(ORDO NEWS) — The classification of celestial objects is a longstanding astronomical problem. It is easy to confuse sources of different types located at unimaginably great distances, for example, a star with a galaxy, or a quasar with a supernova.
One of the modern solutions to this problem was recently proposed by researchers led by Pedro Cunha from the Institute of Astrophysics and Space Research, Portugal, who tried to solve the classic problem by creating an original machine learning algorithm called SHEEP, capable of determining the nature of astronomical sources.
The SHEEP algorithm is an AI-based data-processing program that estimates photometric redshifts and uses this information to further classify sources such as a galaxy, quasar, or star. “This photometric information is easy to obtain and therefore very important in the initial analysis of the nature of observed objects,” Cunha said.

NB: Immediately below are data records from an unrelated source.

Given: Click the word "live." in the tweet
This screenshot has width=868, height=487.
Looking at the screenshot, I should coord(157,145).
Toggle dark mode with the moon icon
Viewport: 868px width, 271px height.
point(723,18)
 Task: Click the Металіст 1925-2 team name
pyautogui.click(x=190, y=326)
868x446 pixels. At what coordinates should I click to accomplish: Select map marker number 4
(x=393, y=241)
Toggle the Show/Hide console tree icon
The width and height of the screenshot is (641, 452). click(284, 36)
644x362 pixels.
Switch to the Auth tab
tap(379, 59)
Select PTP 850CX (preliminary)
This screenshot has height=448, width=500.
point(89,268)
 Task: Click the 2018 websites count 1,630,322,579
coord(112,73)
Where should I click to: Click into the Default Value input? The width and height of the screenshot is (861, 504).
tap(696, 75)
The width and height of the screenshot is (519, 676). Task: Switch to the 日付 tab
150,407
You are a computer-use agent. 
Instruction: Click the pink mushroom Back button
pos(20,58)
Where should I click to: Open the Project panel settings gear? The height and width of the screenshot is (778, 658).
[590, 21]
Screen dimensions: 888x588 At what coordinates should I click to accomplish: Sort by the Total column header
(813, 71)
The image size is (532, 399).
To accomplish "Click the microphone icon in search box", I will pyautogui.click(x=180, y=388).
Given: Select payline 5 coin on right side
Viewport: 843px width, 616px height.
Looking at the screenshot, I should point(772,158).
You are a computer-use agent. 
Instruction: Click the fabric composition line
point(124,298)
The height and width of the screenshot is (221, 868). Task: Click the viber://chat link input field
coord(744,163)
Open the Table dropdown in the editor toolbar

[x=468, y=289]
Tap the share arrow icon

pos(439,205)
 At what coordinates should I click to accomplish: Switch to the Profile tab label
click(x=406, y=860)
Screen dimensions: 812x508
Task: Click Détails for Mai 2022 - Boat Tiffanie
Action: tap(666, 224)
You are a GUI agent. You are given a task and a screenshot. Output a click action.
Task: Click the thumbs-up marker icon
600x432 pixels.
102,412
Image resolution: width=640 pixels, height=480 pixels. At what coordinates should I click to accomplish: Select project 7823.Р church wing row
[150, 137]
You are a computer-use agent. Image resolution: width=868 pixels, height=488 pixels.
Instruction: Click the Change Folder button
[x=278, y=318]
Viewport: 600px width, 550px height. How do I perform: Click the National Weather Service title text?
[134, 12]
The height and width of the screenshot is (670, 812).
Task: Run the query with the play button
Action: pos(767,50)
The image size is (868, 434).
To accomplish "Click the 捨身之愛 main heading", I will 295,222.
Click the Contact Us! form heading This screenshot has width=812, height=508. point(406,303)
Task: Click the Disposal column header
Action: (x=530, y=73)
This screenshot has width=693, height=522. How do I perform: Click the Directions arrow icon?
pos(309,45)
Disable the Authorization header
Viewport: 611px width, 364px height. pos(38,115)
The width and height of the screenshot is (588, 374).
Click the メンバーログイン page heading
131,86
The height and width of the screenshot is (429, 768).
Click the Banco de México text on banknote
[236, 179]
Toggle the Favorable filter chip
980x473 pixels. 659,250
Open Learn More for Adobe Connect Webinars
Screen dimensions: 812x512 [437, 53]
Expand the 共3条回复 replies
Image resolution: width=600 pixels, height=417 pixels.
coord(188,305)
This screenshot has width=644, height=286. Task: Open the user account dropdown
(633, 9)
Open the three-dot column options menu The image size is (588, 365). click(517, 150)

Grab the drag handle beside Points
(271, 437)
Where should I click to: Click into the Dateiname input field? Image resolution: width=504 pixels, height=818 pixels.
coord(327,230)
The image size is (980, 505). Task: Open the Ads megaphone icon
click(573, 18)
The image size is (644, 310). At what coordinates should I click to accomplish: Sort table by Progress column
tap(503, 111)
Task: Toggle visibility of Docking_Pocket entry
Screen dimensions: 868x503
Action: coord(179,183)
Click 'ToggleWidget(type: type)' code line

“The novelty of our study is that before performing the classification, the algorithm first estimates the photometric redshifts, which are then added to the data set as an additional auxiliary parameter for training the classification model.”
The team found that adding this redshift and the coordinates of the objects allowed the AI to “understand” these objects in the grid of the 3D map of the universe, and they used these values in conjunction with color information to make more accurate estimates of the properties of the sources.
For example, artificial intelligence has found that the probability of finding stars closer to the plane of the Milky Way is higher than in the direction of the poles of the Galaxy.
According to the authors, when artificial intelligence began to work with a three-dimensional map of the Universe, the accuracy of determining the nature of sources increased significantly.
This work has become an important part of modern attempts to develop means of processing the huge amount of data produced by today’s operational sky surveys, such as the Sloan Digital Sky Survey, as well as planned projects such as the Vera Rubin Observatory, Dark Energy Spectroscopic Instrument (DESI), the Euclid satellite ( Euclid and NASA/ESA‘s James Webb Space Observatory.